The last time I did this, I used the old “it’s me, not you” approach, but the friend didn’t get the hint and continued to contact me. Too bad she didn’t do that for the 10 weeks when I really needed a friend and would have appreciated just an occasional text or two. When she finally did surface from her busy social life (she doesn’t work), it was with an email full of details about her busy life but not once did she say “Hey, how are you” or “Hope you are well.” By that point, she was already on the “not worth bothering” list.

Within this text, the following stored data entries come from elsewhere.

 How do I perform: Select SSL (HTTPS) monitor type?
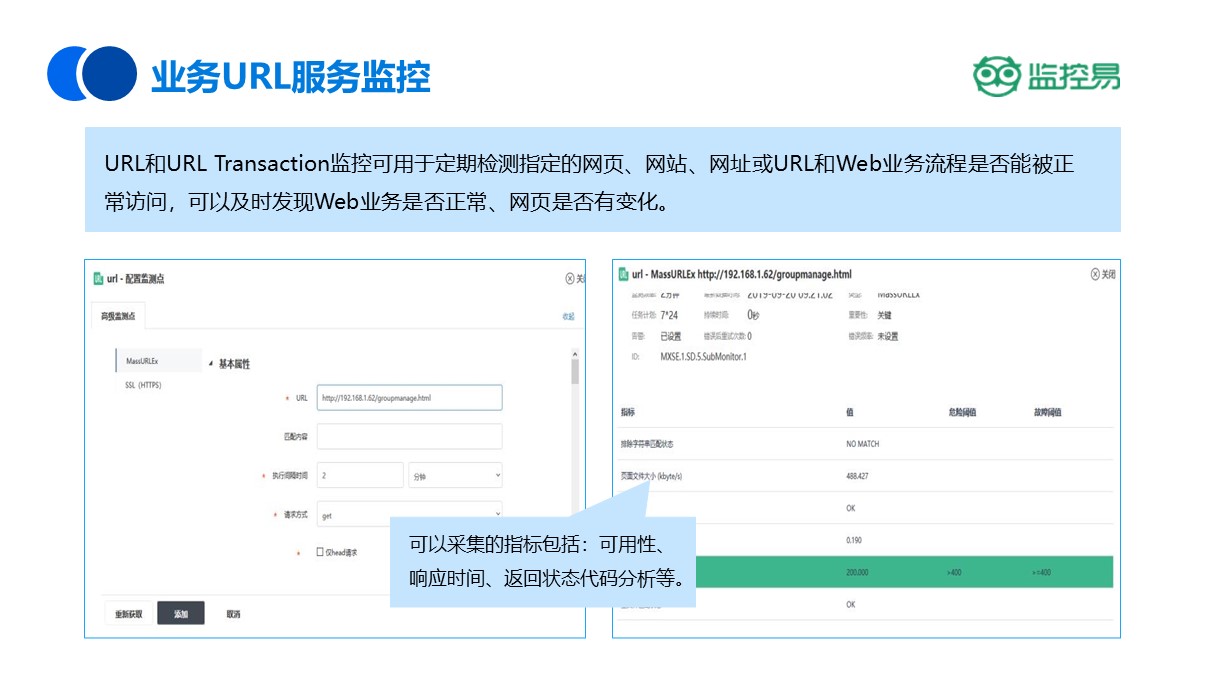point(143,385)
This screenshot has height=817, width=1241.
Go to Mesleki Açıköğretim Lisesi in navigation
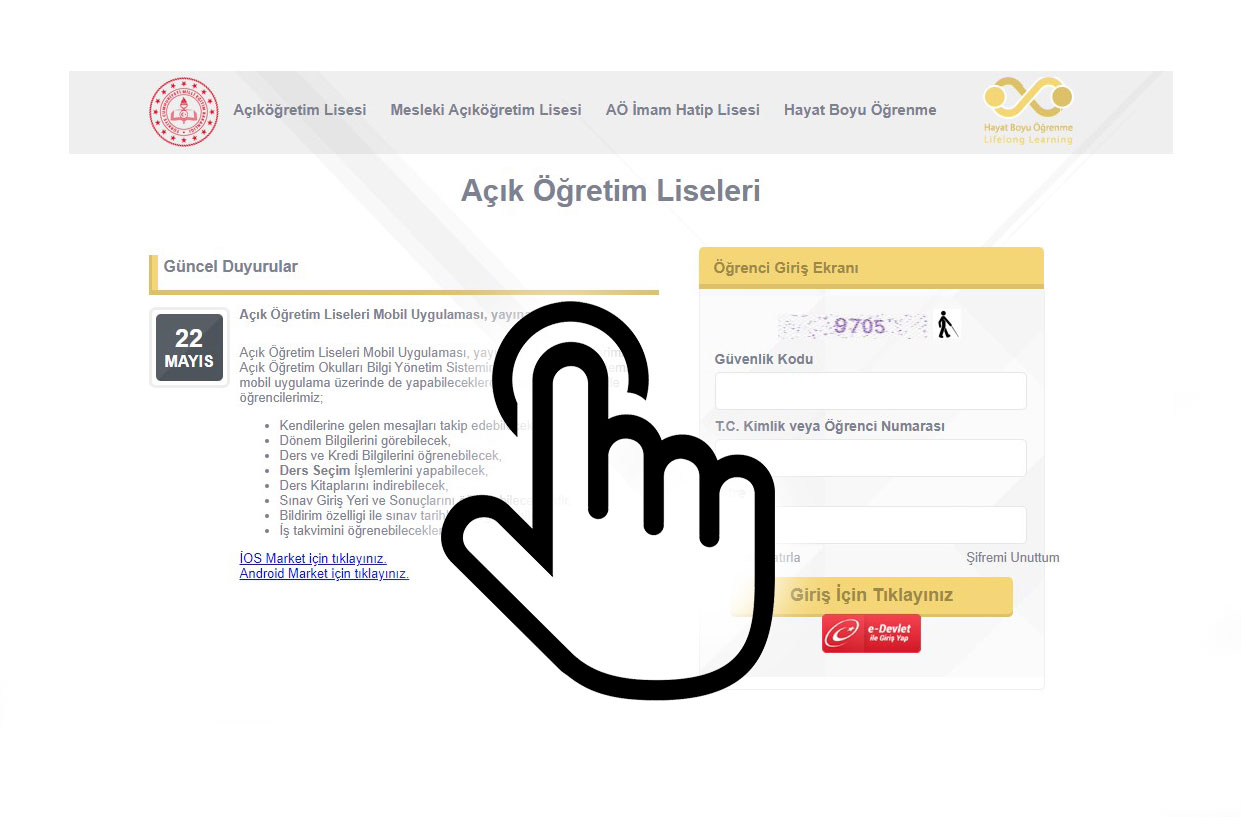click(485, 110)
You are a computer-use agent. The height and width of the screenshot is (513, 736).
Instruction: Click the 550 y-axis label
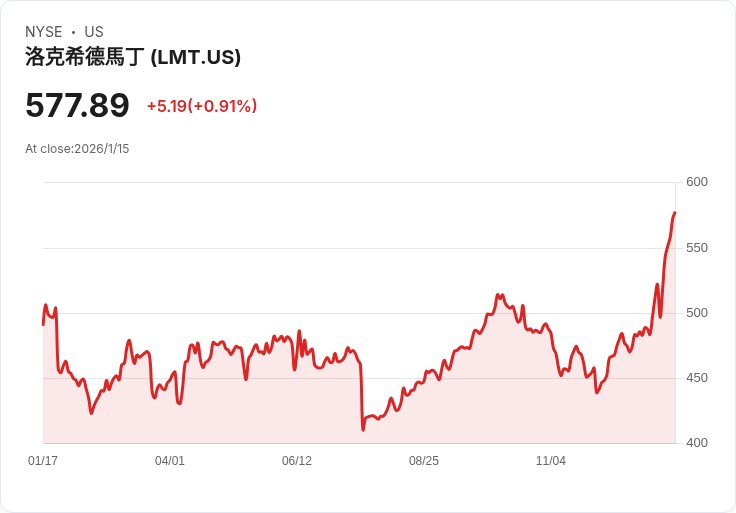pyautogui.click(x=696, y=247)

I’m glad there’s a term for this; it’s more accurate than “dumped.” It happened to me a while back, in a relationship of 18 months that had grown quite serious. After three weeks of silence, I decided someone ought to issue an acknowledgement, and wrote him a note (by hand, sent via the post office) saying I was hurt and confused by his behavior, but had enjoyed good times with him and wished him well. It felt right to offer a sincere closing on my end, even if his actions were rude and immature. Maintaining my own integrity weakened the sting. In a sense, I, not he, was the one closing the door.
AMC, DENTON, TEX.
I, too, was a victim of ghosting. We had been dating for four months and he was leaving for the weekend to attend a conference. I told him to have a great weekend and then never heard from him again. I was surprised because he had always been respectful and mature. I never reached out to him because, truth be told, I had planned on ending the relationship anyway. I’m guessing he just thought he’d beat me to it.
MRS. S, NEW JERSEY
My ex-husband did this after 12 years of marriage. We hadn’t fought (we very rarely fought); he gave me no clue that he was even considering such a thing. He told me how much he loved me up to the day he suddenly stopped talking with me, moved out, and then pretended not to know me when our paths crossed, even when our paths crossed within inches of one another.

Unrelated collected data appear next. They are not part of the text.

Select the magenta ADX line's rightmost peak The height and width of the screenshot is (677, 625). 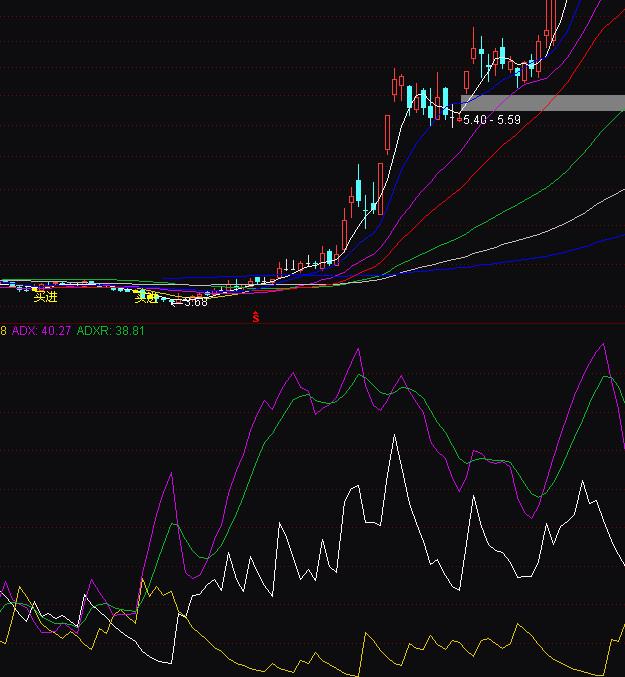pyautogui.click(x=603, y=344)
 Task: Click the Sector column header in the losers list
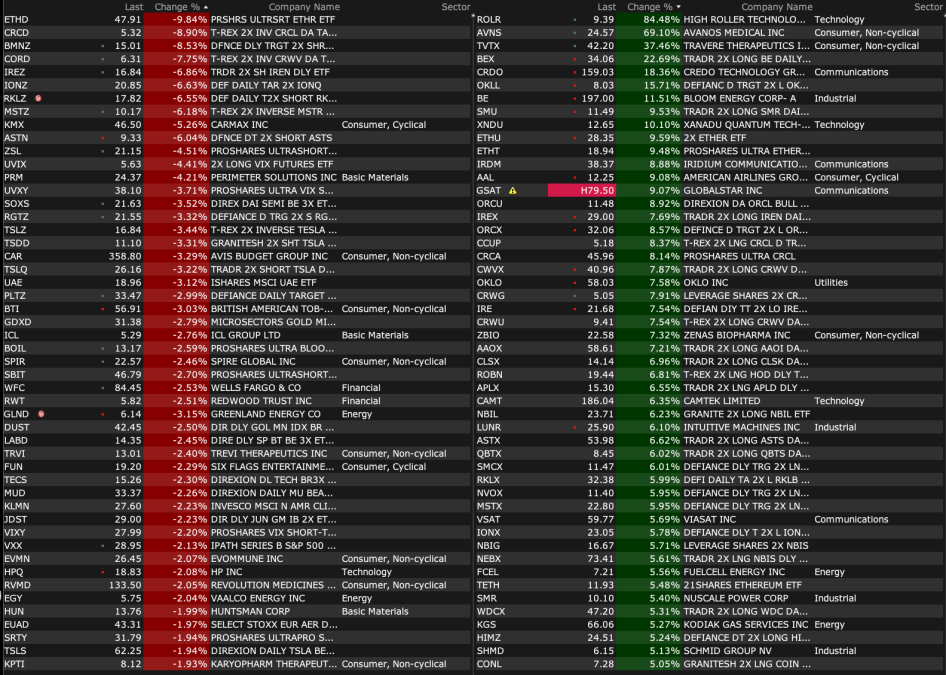455,7
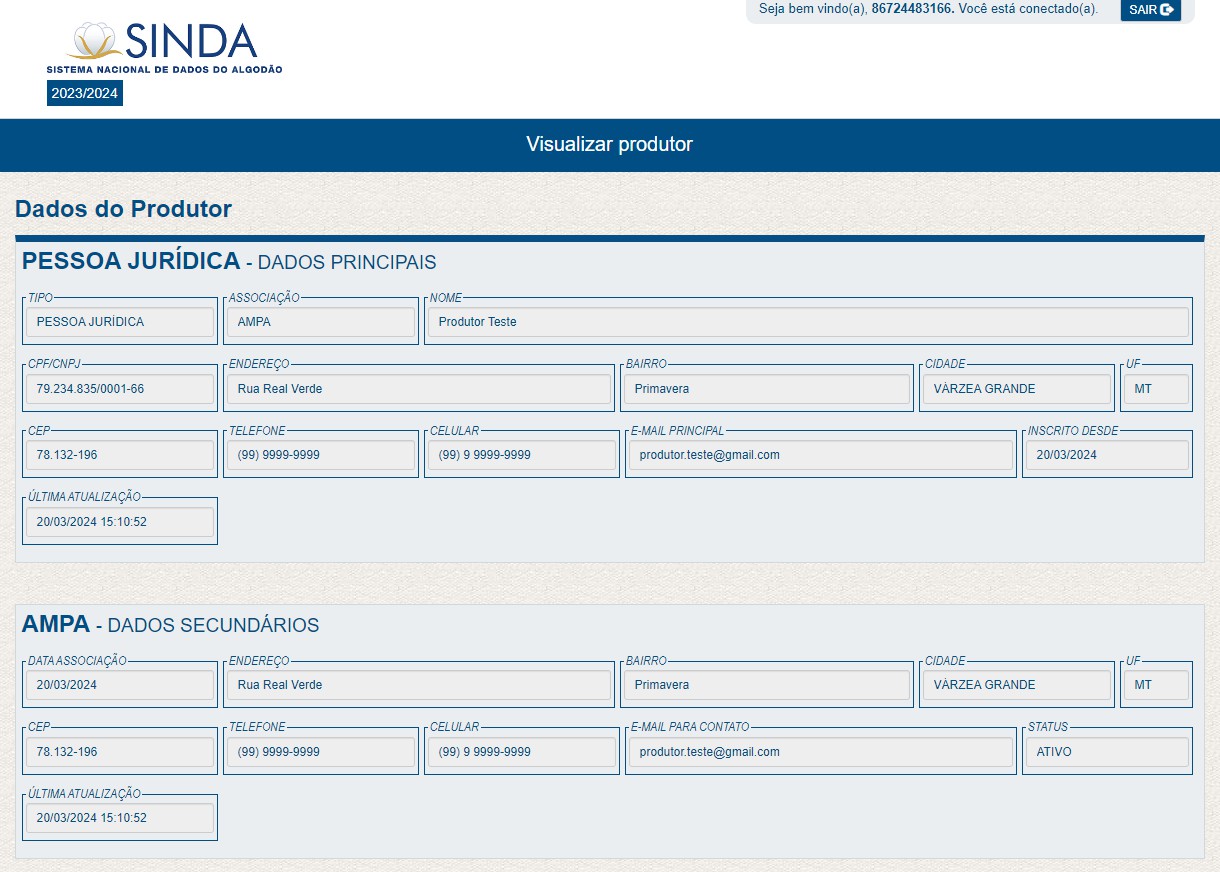The width and height of the screenshot is (1220, 872).
Task: Click Cidade field in Dados Principais section
Action: (1016, 389)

AMERICAN ABROAD, NEAR MUNICH
I’ve ghosted two people in my life. Not because I’m incapable of amicably ending a relationship. Not because I’m emotionally or intellectual stunted. But for my personal safety, and to spare others in my life relentless harassment of having someone constantly slander you while attempting to get in contact with you in the same breath.
Years ago, I had three dates with a guy who was not a match. On our second date, he bemoaned how people seemed to need to have conversations when breaking up, and why couldn’t people just fade away, wasn’t that the same message? Bemused, I stored that note in my head, and after the third date, when I was sure we were not a match, rather than send him a note, I gave him his wish and simply faded away.
DIVA, NEW YORK CITY
My best friend of six years did this to me, and it was one of the most painful things I’ve ever gone through. (She did the same thing at the same time to at least two other friends from the same chapter of her life.) It’s been 21 years, and only in the past few years have I quit being haunted by and wondering about her.
REBECCA THEIM, LAS VEGAS
It’s difficult enough to get some people out of your life, but it’s even more difficult when they can always find you on the Internet.

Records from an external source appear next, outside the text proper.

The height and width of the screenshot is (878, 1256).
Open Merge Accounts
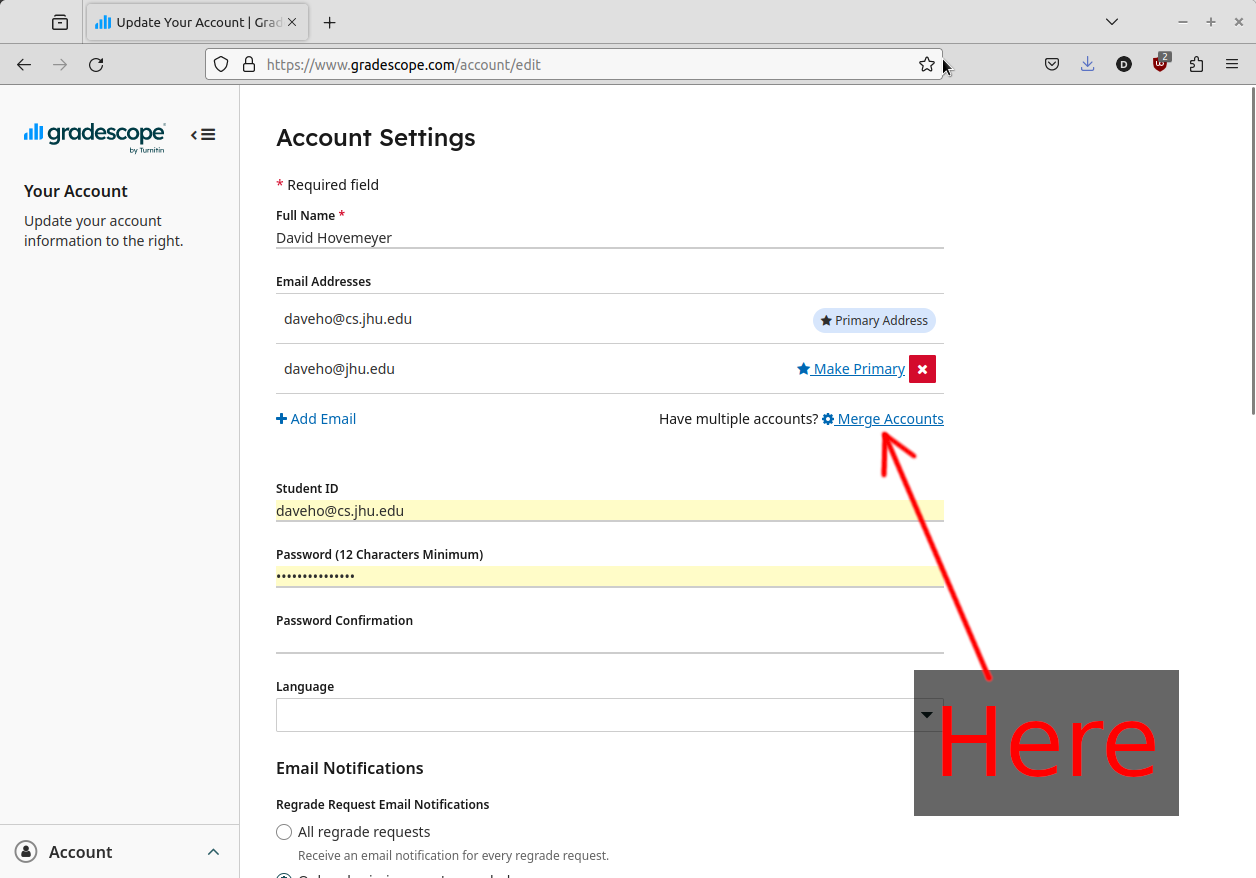(890, 418)
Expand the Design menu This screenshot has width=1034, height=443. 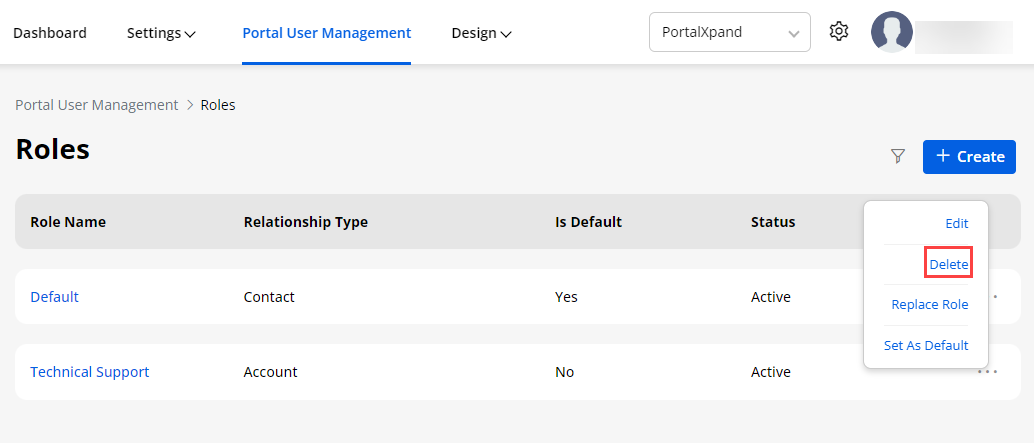tap(481, 33)
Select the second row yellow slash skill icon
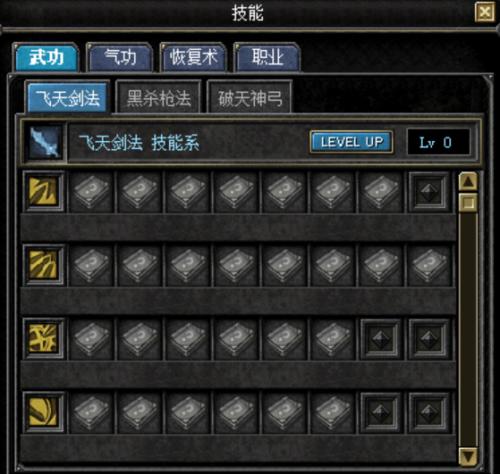Screen dimensions: 500x474 [x=44, y=265]
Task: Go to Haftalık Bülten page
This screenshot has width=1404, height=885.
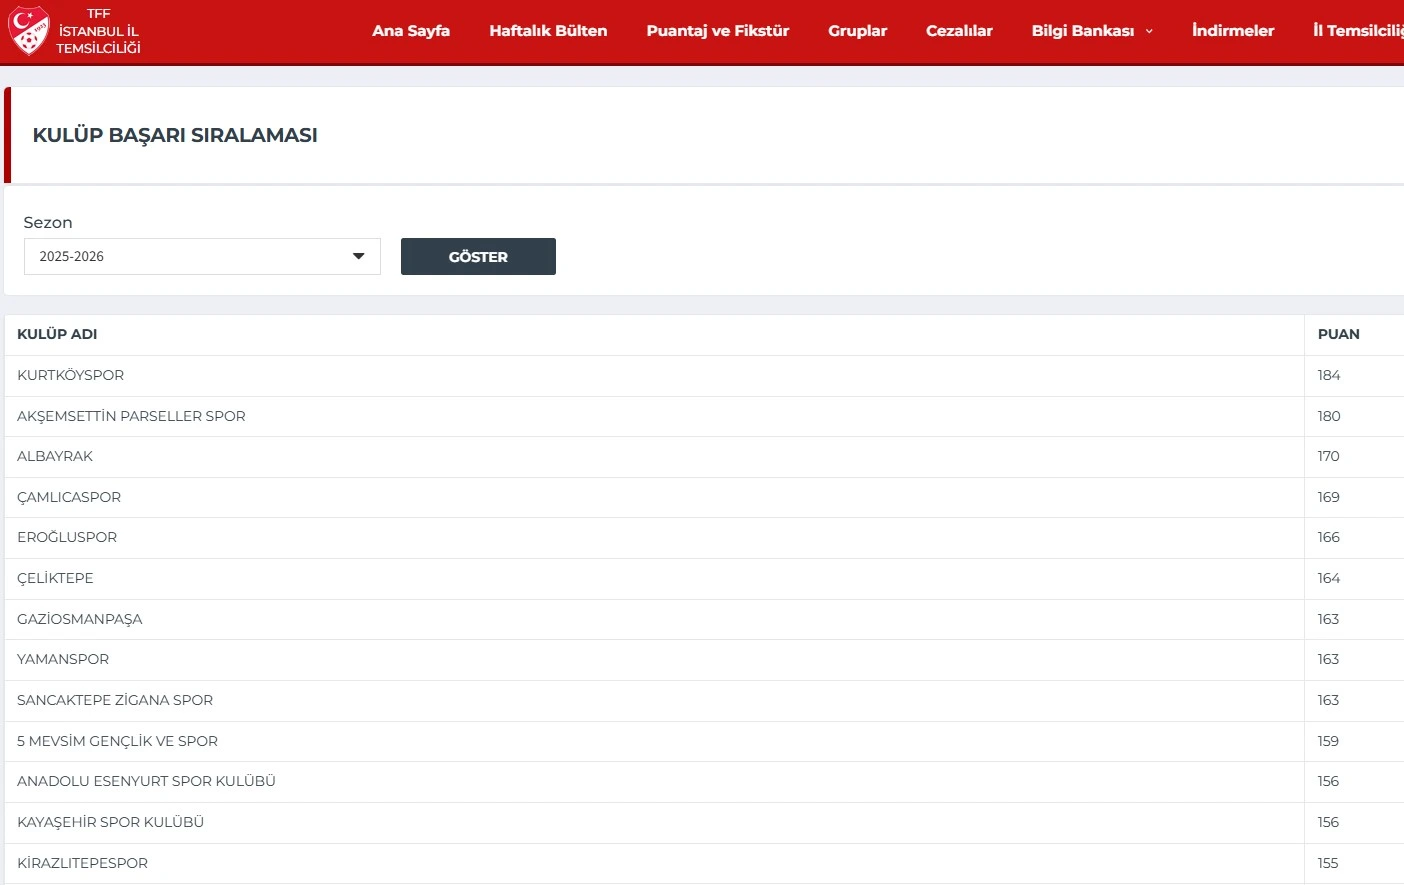Action: [548, 31]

I couldn’t have been more clear about breaking up with someone. I didn’t break up with her because she was such an awesome “friend.” I no longer wished to have any contact with her. By the end of our “relationship”, she was just an annoying, harping drunk who would scream at me about how mean I was to her … for not wishing to be around someone who screamed at me all the time?
I actually left the town where we had met, and to this day, I get phone calls and texts and emails from her.
But so it goes. I just ran across this article. It reminded me of her, and if she reads this article, I have no doubt I’ll be hearing from her soon, given she has a new approach: “Why are you ghosting me?”
Because I don’t like you. Please stop stalking me. There is no friendship. Go find someone new to whine about and leave me alone.